I'm scared of His "NO". I'm scared that I'm being corrected or chastised for all of the decisions I've made until now. That I've just messed it all up. But then, I remember that I'm just not that powerful. God has shown up for me in so many ways, so many times, and I can't forget that. I can't be like all of God's people who wandered in the desert 40 years... and then in their freedom, they were STILL captive. I don't want to be THIS version of myself. AFRAID.
So as dusk set in, I dried my eyes. I turned off the music and (God bless my neighbors for not calling the cops on me) I stopped worshipping rather loudly and I walked home.
Tristan and I walked Baylor. We cried. We talked about words and how hurtful they are. I asked him to please never say he hates me again (although, I'm not stupid). He cried. He said how sorry he was. He was so upset and how much he upset me and he doesn't know what to do when I cry because he never sees me cry. He sees me strong. But, in some respect, he needs to see me process this... process life too. He's learning. I'm learning.
I'm still afraid. I'm afraid of coronavirus. I'm afraid of it killing my family. But, I can't stay here. I have to believe that He loves me more than anything in the world and in the end, He's got me no matter what.
This was a much better day. Lots of peaceful conversations, soccer skills under a very warm, sunny sky. Dog walks, walk with Debby ... so soothing for the soul... I took a Pilates online class, got a ton of work done (which I am SO thankful for). We had a 5pm Zoom call with Tristan's school counselor to discuss all of this, transitioning schools, family life, saying hurtful things and just... well, life in general. So thankful for you Heather Harvey!

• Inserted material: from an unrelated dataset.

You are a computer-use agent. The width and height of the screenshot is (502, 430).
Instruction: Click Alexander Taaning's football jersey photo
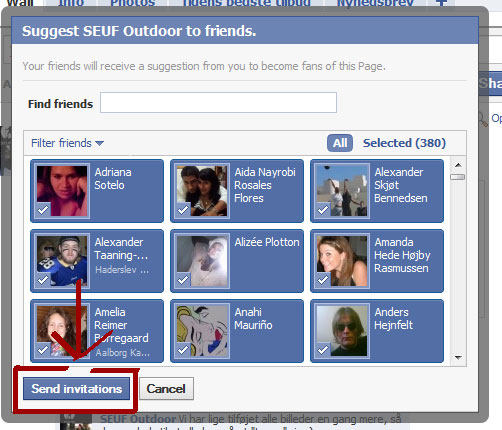point(62,261)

Then at 6pm Tristan had a call with his soccer team and coach. They reviewed one of their games and then gave feedback. It was SO cool to hear him connect with the teams and the boys and encourage them to keep up on their drills and some form of movement. Again, SO thankful for some sort of normalcy.
Then, we had our Community group on Zoom. It's hard. Hard to hear the struggle and not fix. It's hard to admit that my faith is weak and I'm walking in fear A LOT. It's HARD. But it's necessary. I don't have a good marriage, I don't have many places to just "not be ok" but here, and with a few very close friends (and my mom), I do.
I'm thankful that I could order and have groceries delivered for my mom and dad so they aren't more exposed to this. NY is hard hit.
I am thankful for every person on every job site that is risking it all to keep food on their families tables... and mine.
Father, show yourself. We need you and CANNOT do this alone.
This changed me and I will watch over and over just to have hope.
God IS moving and he IS demanding our attention. Father forgive me, please spare my life, spare my family. And in the process, when people see me, may they see You! Thank you for the grac eyou so freely give. Please help me set up this homeschooling stuff so I can walk with Tristan and he can end 5th grade well. In Jesus' name, Amen.